Nell'ottobre del 2009 collabora con il giornalista e produttore discografico Alberto Zeppieri socio e fondatore di RCS Broadcast e ideatore del progetto "Capo Verde, terra d'amore" a favore del World Food Programme dell'ONU, cantando nella produzione italiana di Solange Cesarovna, interprete capoverdiana considerata una delle eredi di Cesaria Evora. L'esperienza convince Zeppieri tanto da affidare al giovane cantautore napoletano una libera rivisitazione di una stupenda canzone portata al successo da un'altra capoverdiana: Lura. Si tratta di "Galanton", che Zeppieri ha adattato in italiano in "Ama la vita". Mimì ne realizza una rilettura molto personale, con i sinceri apprezzamenti della direzione artistica del progetto.
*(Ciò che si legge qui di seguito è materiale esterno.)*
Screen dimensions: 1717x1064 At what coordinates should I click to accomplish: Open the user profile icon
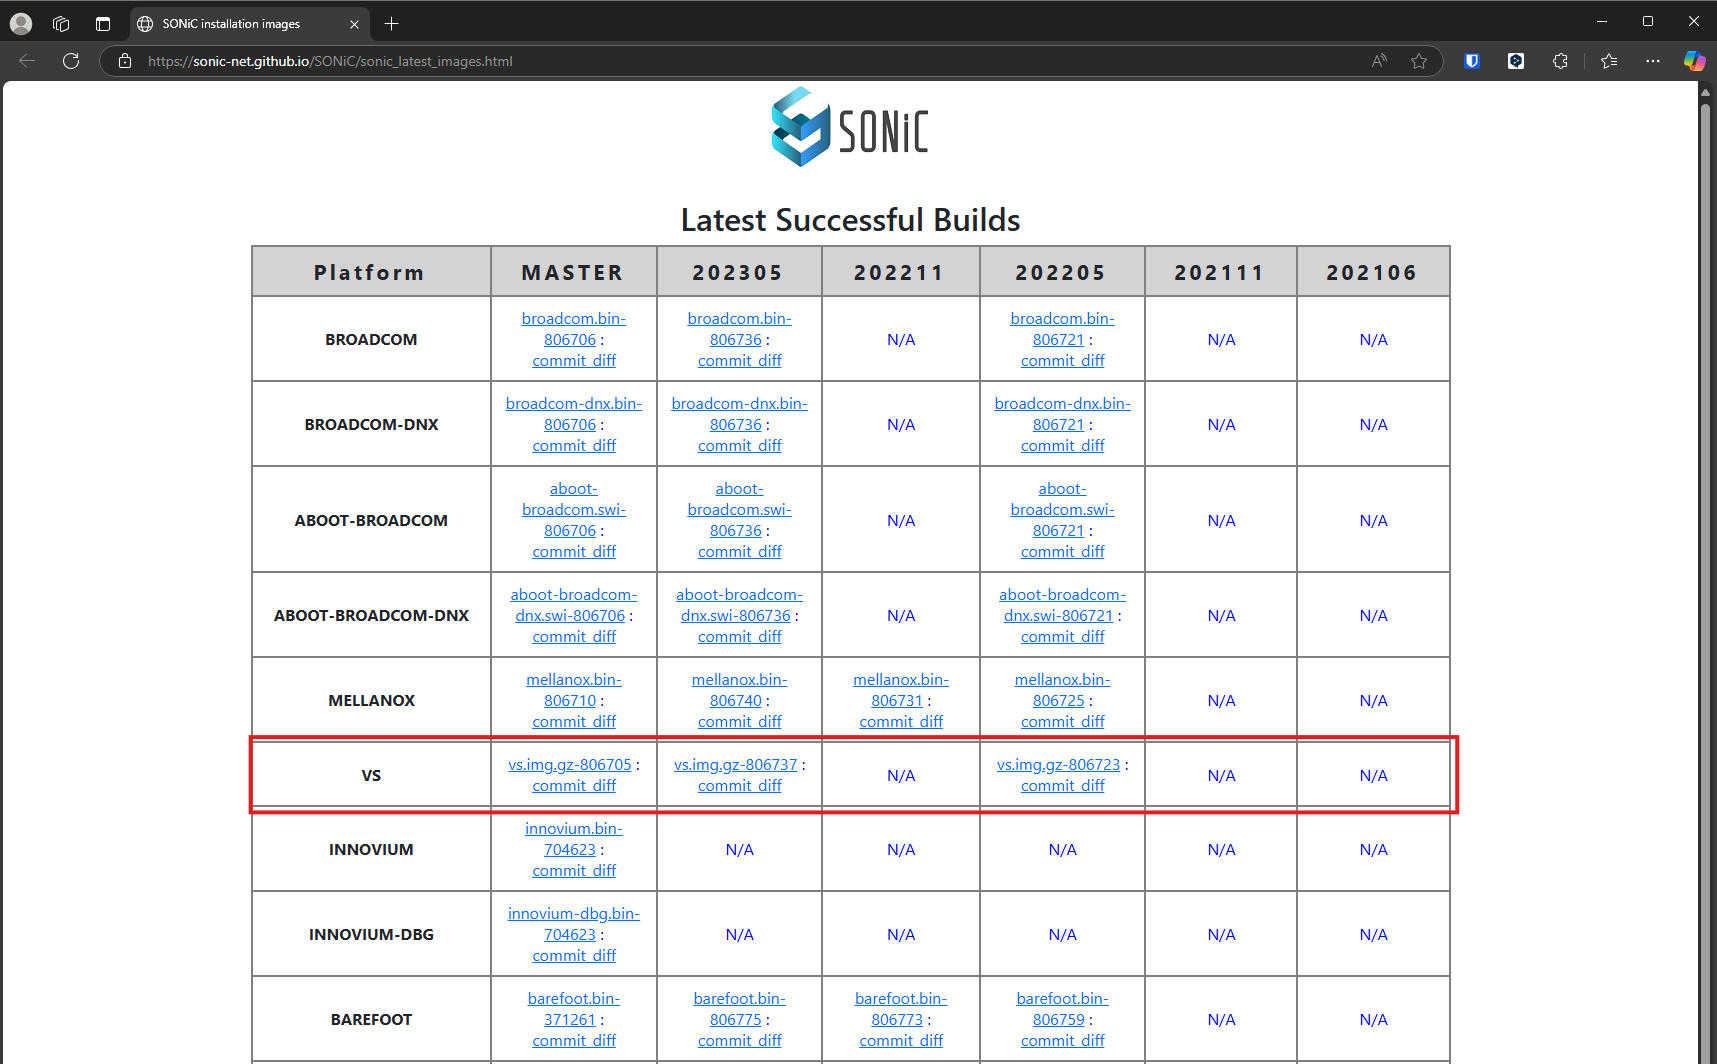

Il brano rientrerà nella coproduzione italo-francese su etichetta Sony e Lusafrica "Capo Verde terra d'amore", che vede la partecipazione di grandi nomi della musica italiana ed internazionale come CESARIA EVORA, TEOFILO CHANTRE, GIANNI MORANDI, EUGENIO BENNATO, PATRIZIA LAQUIDARA, BUNGARO, PEPPE VOLTARELLI, ANTONELLA RUGGIERO, MARIO LAVEZZI con ANTONINO, GIGI D'ALESSIO, RON, MANGO, GINO PAOLI, L'AURA, PETRA MAGONI e FERRUCCIO SPINETTI (Musica Nuda) featuring OMAR SOSA, IVAN SEGRETO, FRANKIE HI-NRG e tanti altri.

Sempre nel del 2009 fonda l'etichetta Radiogirotondo e produce con Gaetano Campagnoli il suo primo lavoro discografico ufficiale che vede la partecipazione di musicisti come Lorenzo Hengeller, Pino De Maio, Gianfranco Campagnoli, Mariano Barba e il brasiliano Carcarà Lemos. Il lancio del disco è previsto per gennaio 2010.